Jass asserts that her 65-year sentence is substantively unreasonable because it is greater than necessary to achieve the statutory goals of sentencing described in 18 U.S.C. § 3553(a). As we have explained, “we will not substitute our own judgment for the district court’s on the question of what is sufficient to meet the § 3553(a) considerations in any particular case.” United States v. Cavera, 550 F.3d 180, 189 (2d Cir.2008) (en banc). We will only set aside a sentence as substan*858tively unreasonable where, upon review of the totality of the evidence, “the trial court’s decision cannot be located within the range of permissible decisions.” Id. at 189 (internal quotation marks omitted); see United States v. Jones, 531 F.3d at 170. Here, the district court carefully considered all the statutory goals of sentencing, and determined that 18 U.S.C. § 3553(a) required a severe sentence because, although Leight had directed some of their joint criminal activities, Jass “was a willing participant . .. in all ways imaginable, from engaging in sexual activity with these minor children, to grooming them, getting them to the event and worse.” Sentencing Tr. at 53 (October 10, 2006).
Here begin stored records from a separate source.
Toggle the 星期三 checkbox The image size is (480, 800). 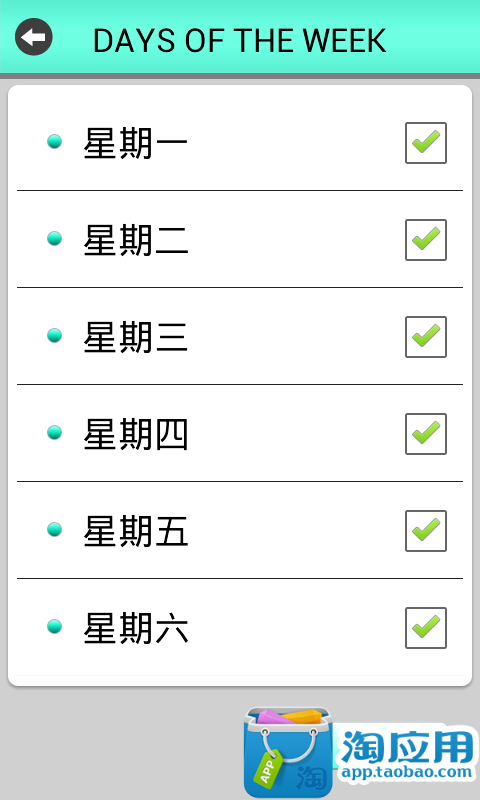pos(426,337)
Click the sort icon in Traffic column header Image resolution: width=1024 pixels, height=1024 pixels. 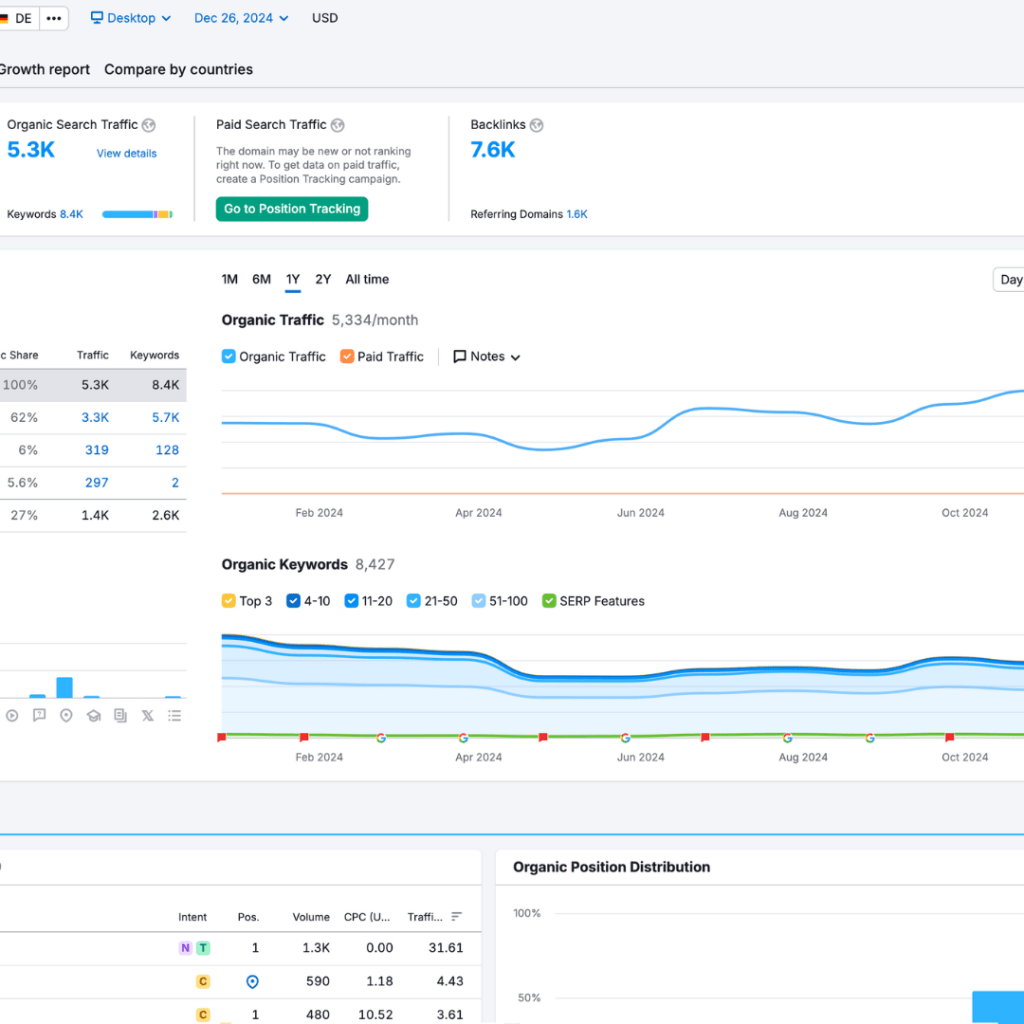[x=457, y=917]

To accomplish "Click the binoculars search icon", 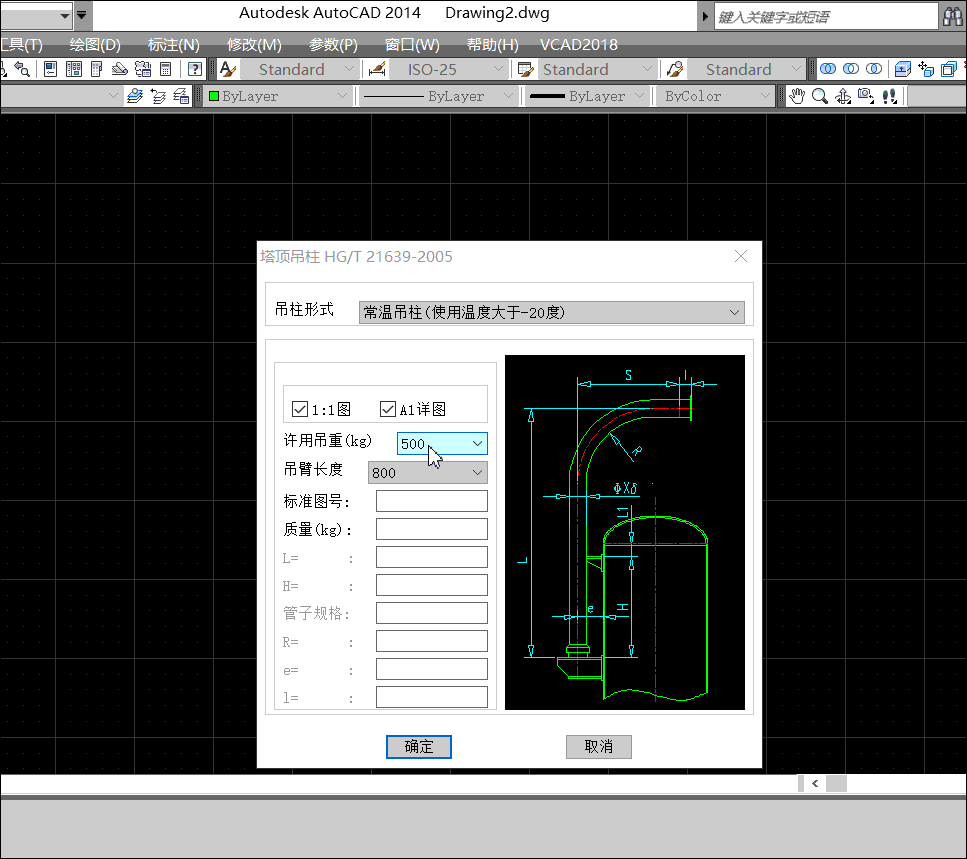I will coord(953,17).

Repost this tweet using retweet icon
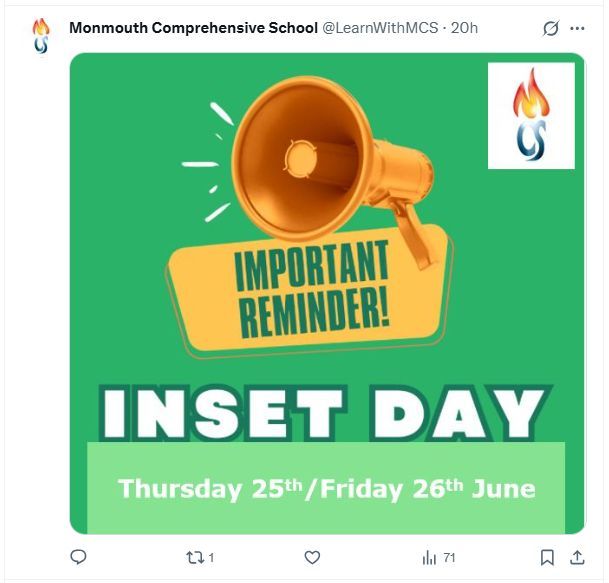(x=195, y=558)
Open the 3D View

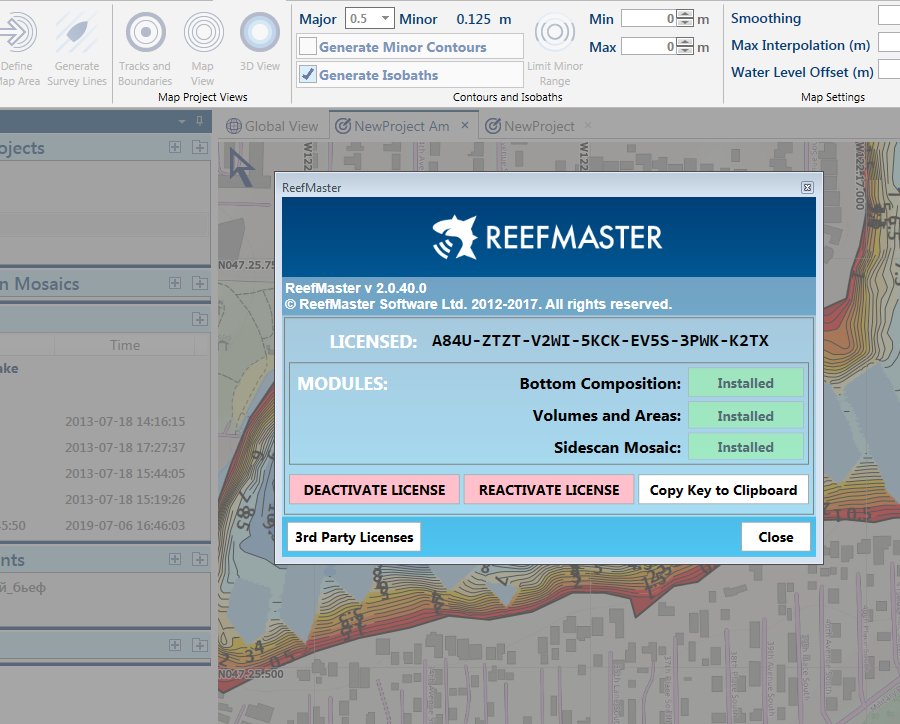pyautogui.click(x=260, y=34)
Considering the totality of the circumstances, .we conclude that the court did not abuse its discretion in imposing a sentence of 65 years’ imprisonment.

7. Leight’s Sentencing Challenge

Leight does not allege procedural error in his sentence. He argues only that a 115-year term of incarceration is substantively unreasonable in light of the fact that he has no criminal record. Leight’s 115-year sentence falls within his Guidelines range, calculated based on the lowest Criminal History category of I. Although we do not presume a Guidelines sentence to be reasonable, we have recognized that “ ‘in the overwhelming majority of cases, a Guidelines sentence will fall comfortably within the broad range of sentences that would be reasonable in the particular circumstances.’ ” United States v. Friedberg, 558 F.3d 131, 137 (2d Cir.2009) (quoting United States v. Eberhard, 525 F.3d 175, 179 (2d Cir.2008)); see also Rita v. United States, 551 U.S. 338, 127 S.Ct. 2456, 2467, 168 L.Ed.2d 203 (2007) (“[W]here [the sentencing] judge and [Sentencing] Commission both determine that the Guidelines sentence[ ] is an appropriate sentence for the case at hand, that sentence likely reflects the § 3553(a) factors.” (emphasis in original)). Leight’s sentence not only fell within the Sentencing Guidelines range, it reasonably reflected the seriousness of his particular crime, see 18 U.S.C. § 3553(a), which, as the sentencing judge who presided over his trial observed, “destroy[ed] lives,” including that of his own daughter, Sentencing Tr. at 21 (Oct. 10, 2006). Under the totality of the circumstances, we conclude that the district court acted within its discretion in imposing, in effect, a sentence of life imprisonment. See United States v. Cavera, 550 F.3d at 190.

Accordingly, for the reasons stated in this order as well as in the contemporaneous published opinion, the judgments of conviction are AFFIRMED.